Tuesday, October 20, 2009

Ley de Educacion Superior

Bueno,

Here's the deal. I'm at school right now. There's a raging thunderstorm outside and I'm soaked from it. I just got out of a school wide assembly, one of the most attended in the history of the school says the chancellor.

(The power just went off in the school, so I had to restart my computer)

There's a lot of tension in this country right now. The government (which basically equals the president) is proposing new laws to go with the constitution, Ecuador's twentieth, by the way. However, a huge part of the country is accusing Correa, Ecuador's president, of turning into a dictator. One of the laws, Ley de Aguas, spurred widespread indigenous revolts that included marches and blocking highways-we were advised not to travel that weekend. This assembly focused on the Ley de Educacion, which would basically centralize education, clump public and private education into one messy blob, require exams for specific careers that everyone would have to take to be able to apply for a job, determine a "country development plan" that would exclude the opinion of academics, and change the face of education in the country for good. Scary. How would you feel if the government determined what your education would be! We were told that with the new law, students would not be allowed to double major. What if someone told you: "You can't study what you want to study."

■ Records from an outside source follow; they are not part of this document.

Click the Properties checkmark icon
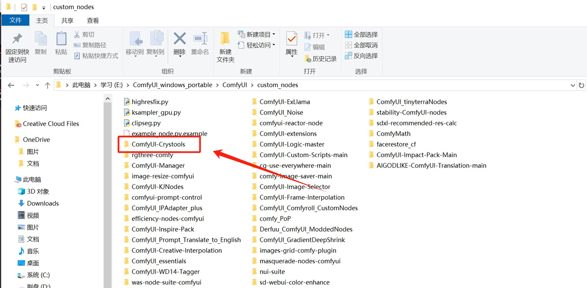Image resolution: width=587 pixels, height=288 pixels. [292, 39]
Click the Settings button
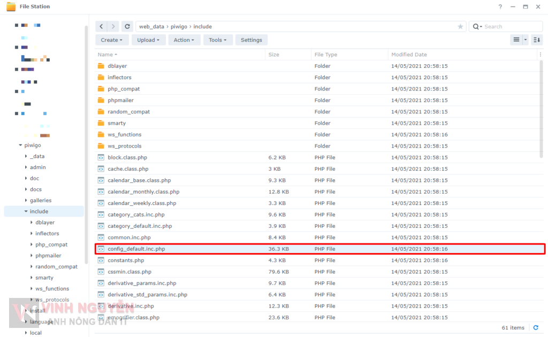Screen dimensions: 548x337 [251, 40]
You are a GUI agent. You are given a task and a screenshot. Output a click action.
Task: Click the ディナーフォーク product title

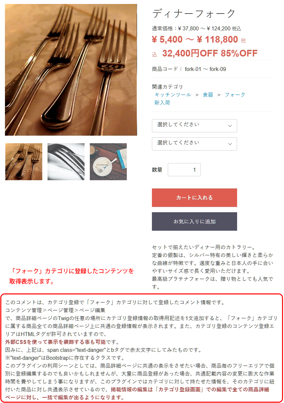(194, 14)
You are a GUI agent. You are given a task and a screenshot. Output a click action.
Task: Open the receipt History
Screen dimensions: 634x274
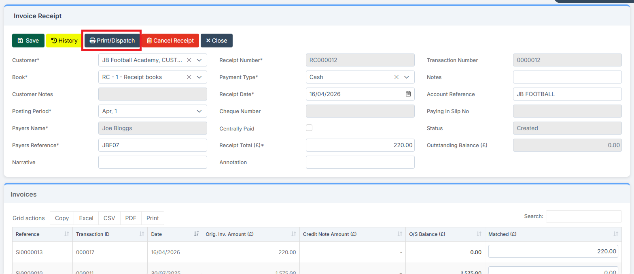click(x=64, y=41)
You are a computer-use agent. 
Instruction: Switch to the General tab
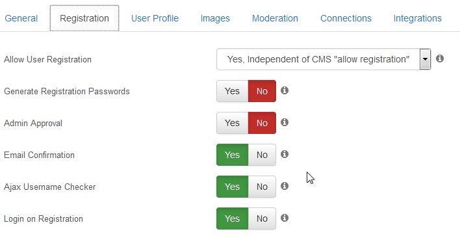point(21,18)
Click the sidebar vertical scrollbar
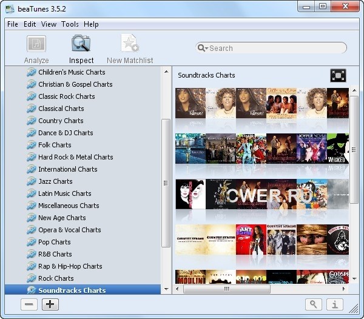 tap(166, 182)
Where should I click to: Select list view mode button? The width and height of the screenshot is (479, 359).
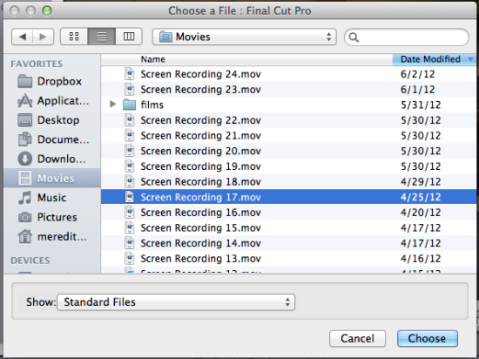click(x=101, y=37)
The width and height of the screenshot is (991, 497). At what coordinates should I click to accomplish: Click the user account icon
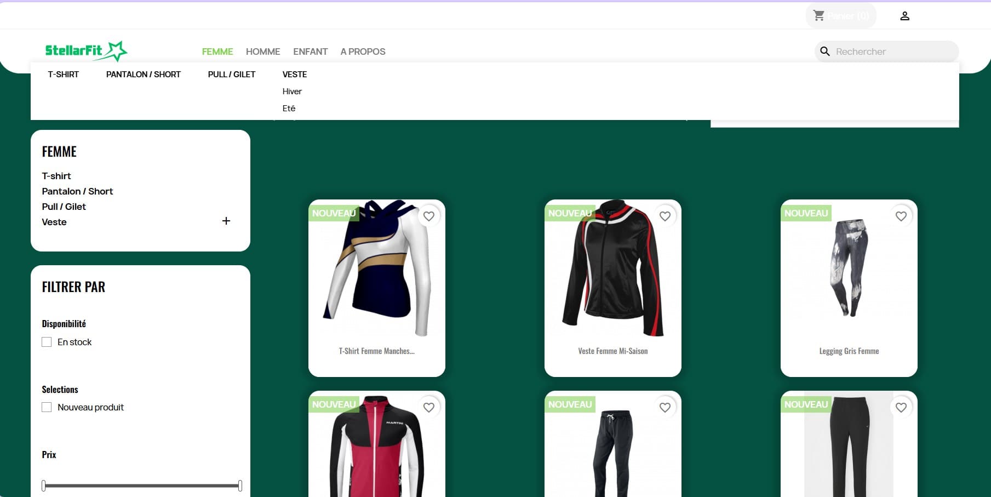point(904,16)
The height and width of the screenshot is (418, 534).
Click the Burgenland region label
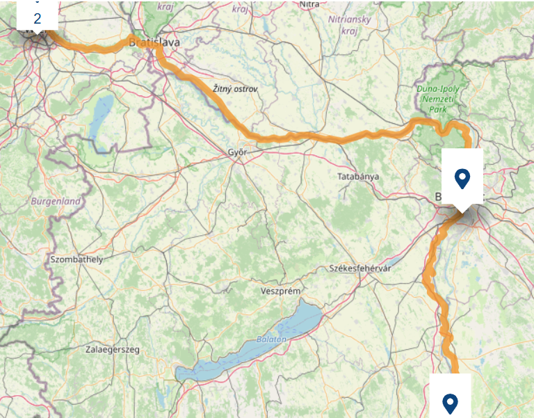click(56, 201)
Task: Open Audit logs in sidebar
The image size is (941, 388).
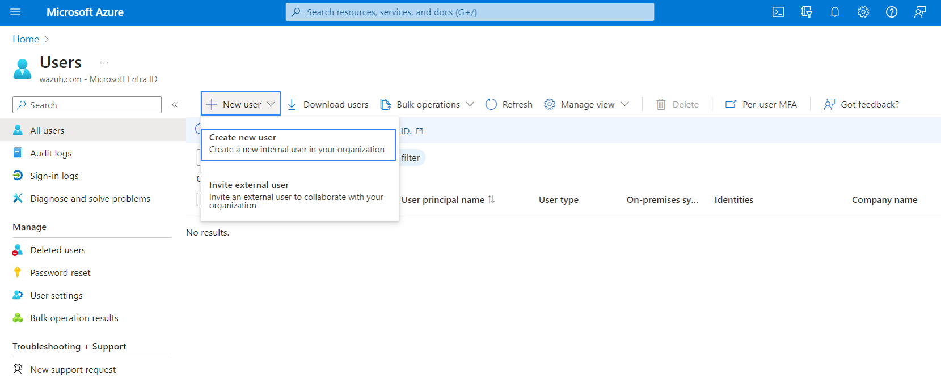Action: click(50, 153)
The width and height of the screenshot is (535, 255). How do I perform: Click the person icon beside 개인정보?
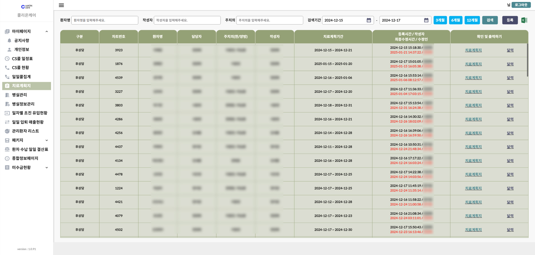(x=9, y=50)
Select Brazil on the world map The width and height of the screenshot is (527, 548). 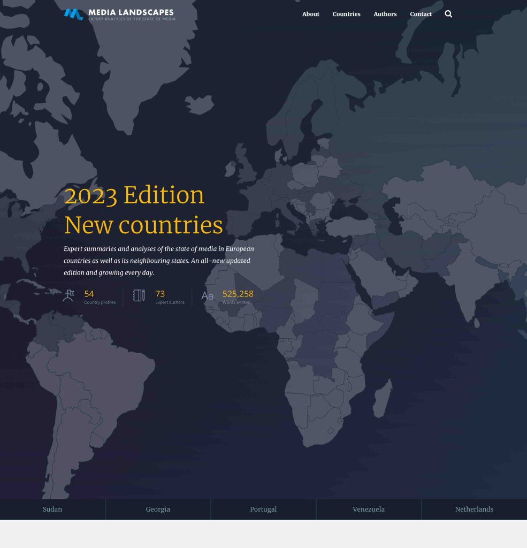pyautogui.click(x=107, y=375)
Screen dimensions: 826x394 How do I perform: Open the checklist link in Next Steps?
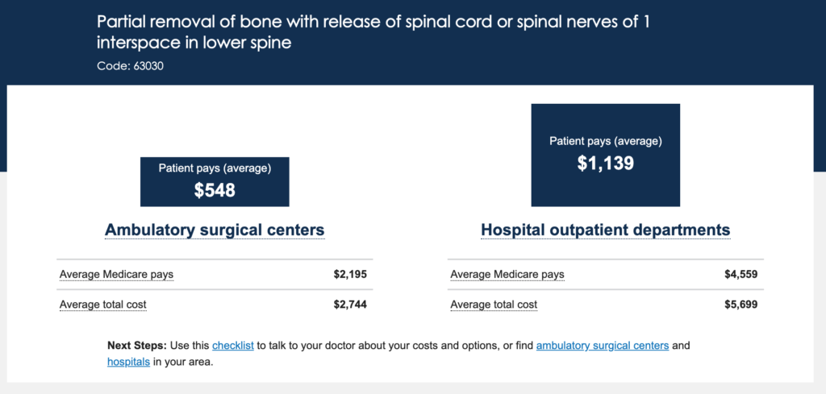tap(233, 346)
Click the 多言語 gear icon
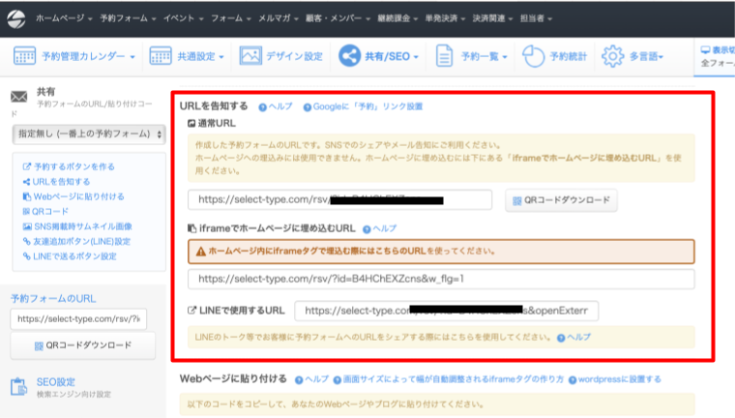 612,57
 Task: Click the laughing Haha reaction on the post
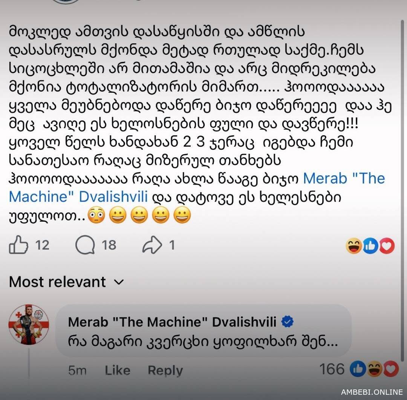point(354,246)
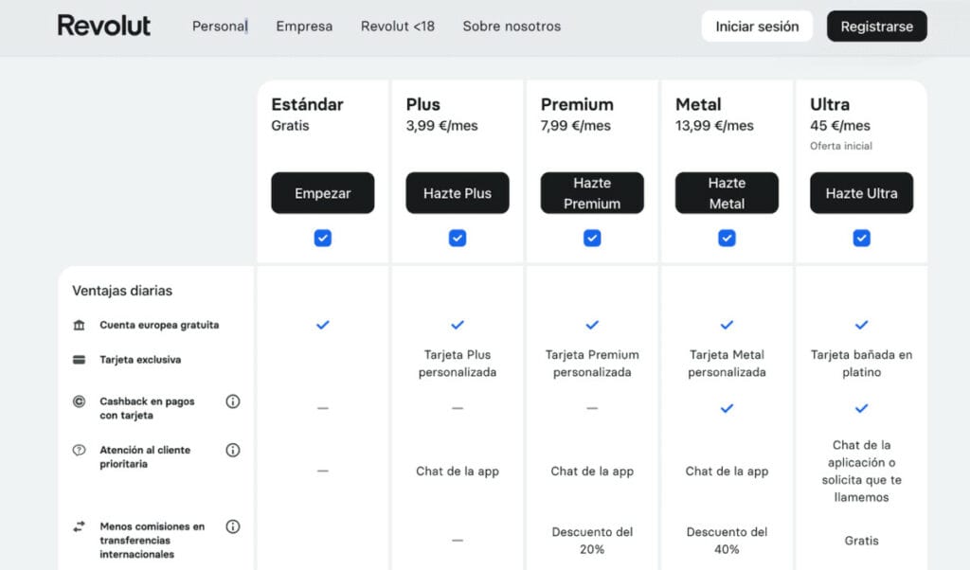Toggle the Premium plan checkbox
The width and height of the screenshot is (970, 570).
[x=592, y=239]
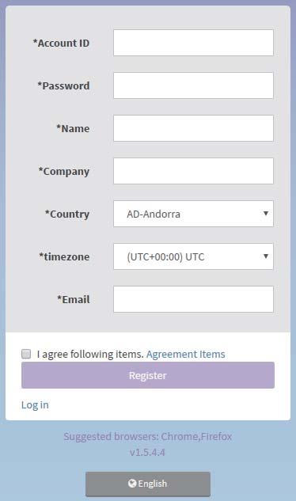Click the Suggested browsers text

[148, 436]
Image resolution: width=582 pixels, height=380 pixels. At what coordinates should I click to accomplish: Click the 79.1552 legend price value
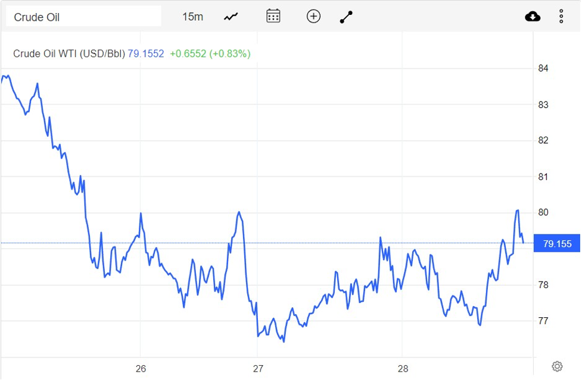[146, 54]
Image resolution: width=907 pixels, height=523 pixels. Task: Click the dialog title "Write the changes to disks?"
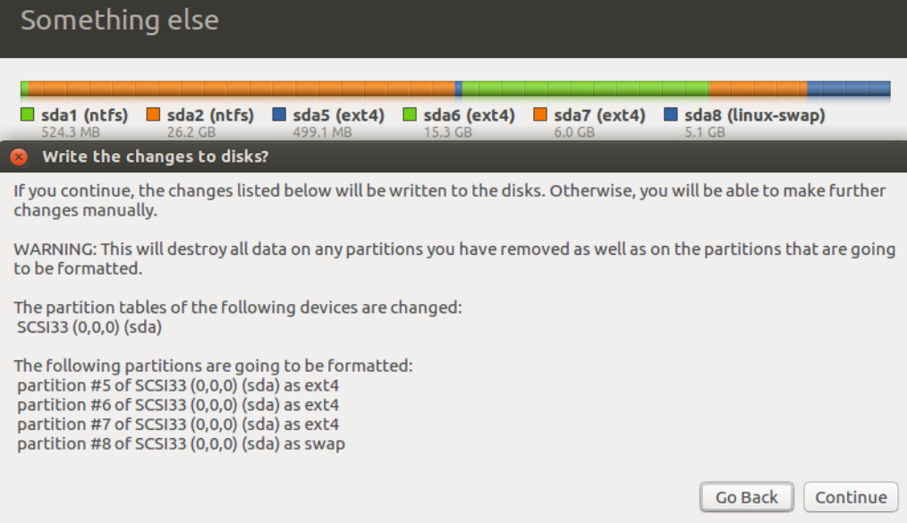[157, 157]
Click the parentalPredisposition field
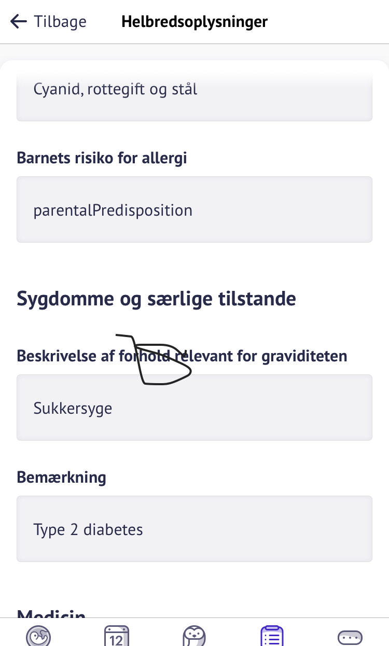Screen dimensions: 389x646 click(x=194, y=209)
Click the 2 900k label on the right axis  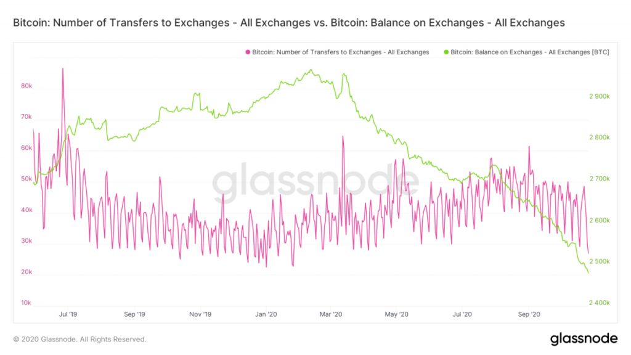click(600, 96)
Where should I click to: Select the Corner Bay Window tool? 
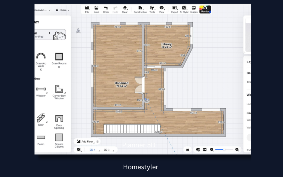coord(59,90)

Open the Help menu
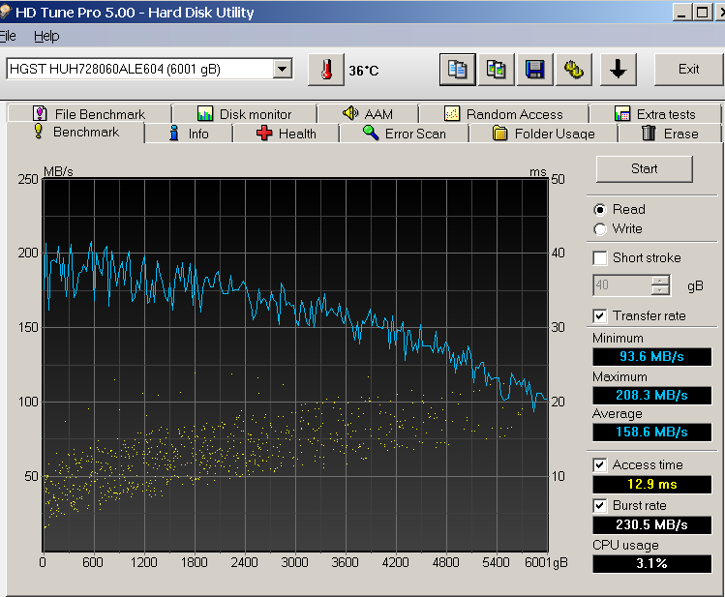46,36
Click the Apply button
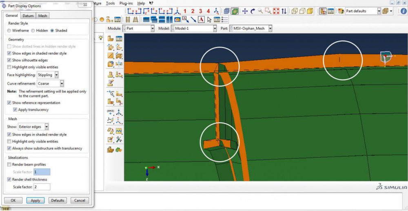The width and height of the screenshot is (408, 211). pos(35,200)
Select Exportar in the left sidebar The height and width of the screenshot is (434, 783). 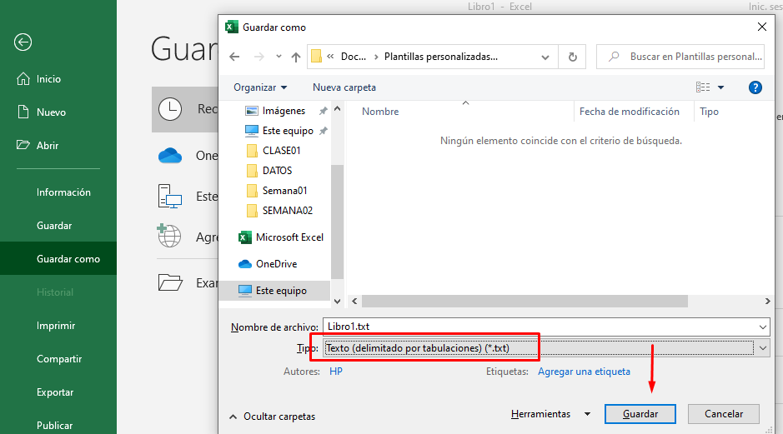click(x=55, y=392)
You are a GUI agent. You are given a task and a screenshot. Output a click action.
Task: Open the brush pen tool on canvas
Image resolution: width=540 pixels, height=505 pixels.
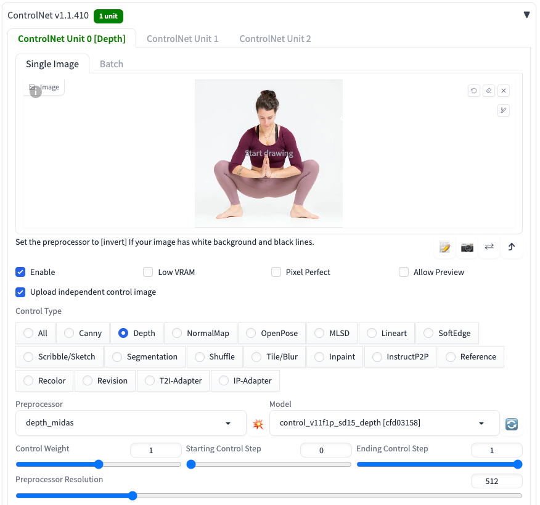(x=504, y=110)
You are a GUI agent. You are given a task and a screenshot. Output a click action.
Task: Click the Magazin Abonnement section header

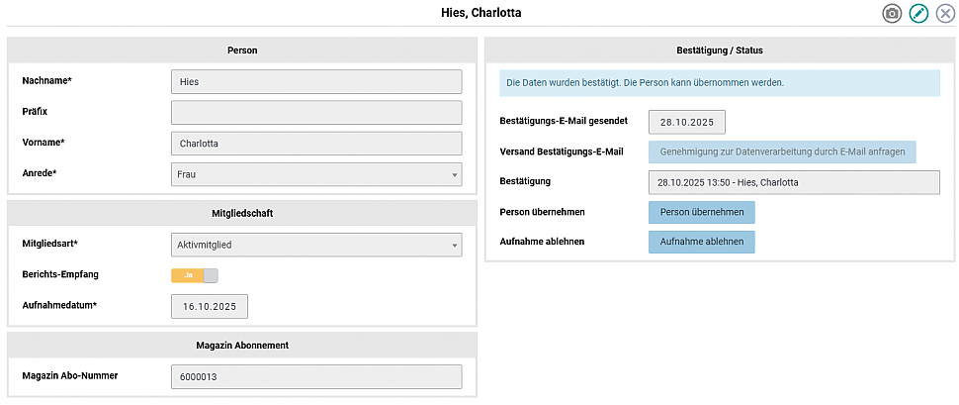[242, 345]
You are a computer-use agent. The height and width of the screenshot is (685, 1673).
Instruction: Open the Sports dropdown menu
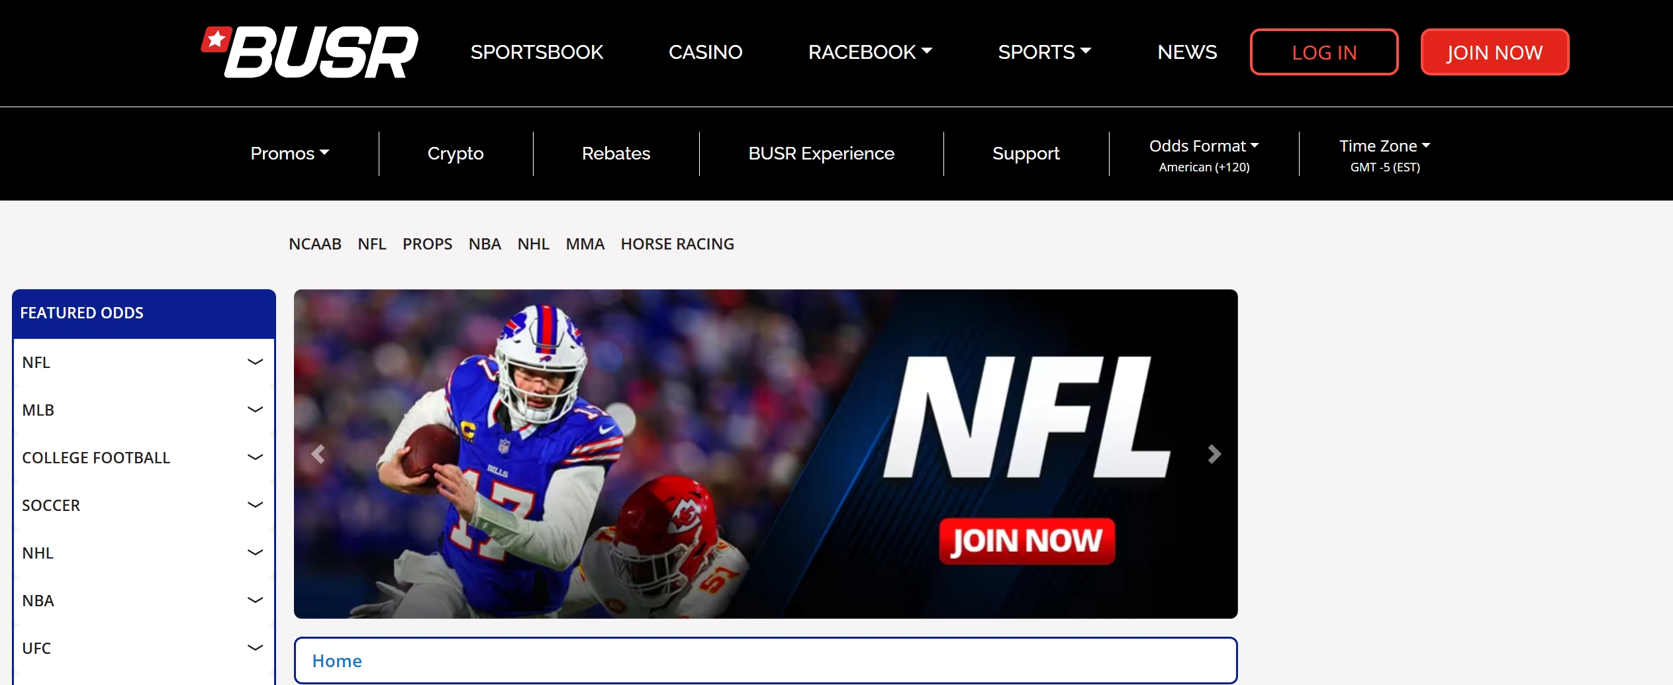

Tomorrow, there is going to be a peaceful march through the center of the city against this law. Hundreds of thousands of people are expected to participate. My program director says I shouldn't go because I will get arrested or attacked. But I really want to because I believe that education can't look like this law. Especially because the law is so vague and contains so many loopholes, Correa would be able to do whatever he wants. Should I go?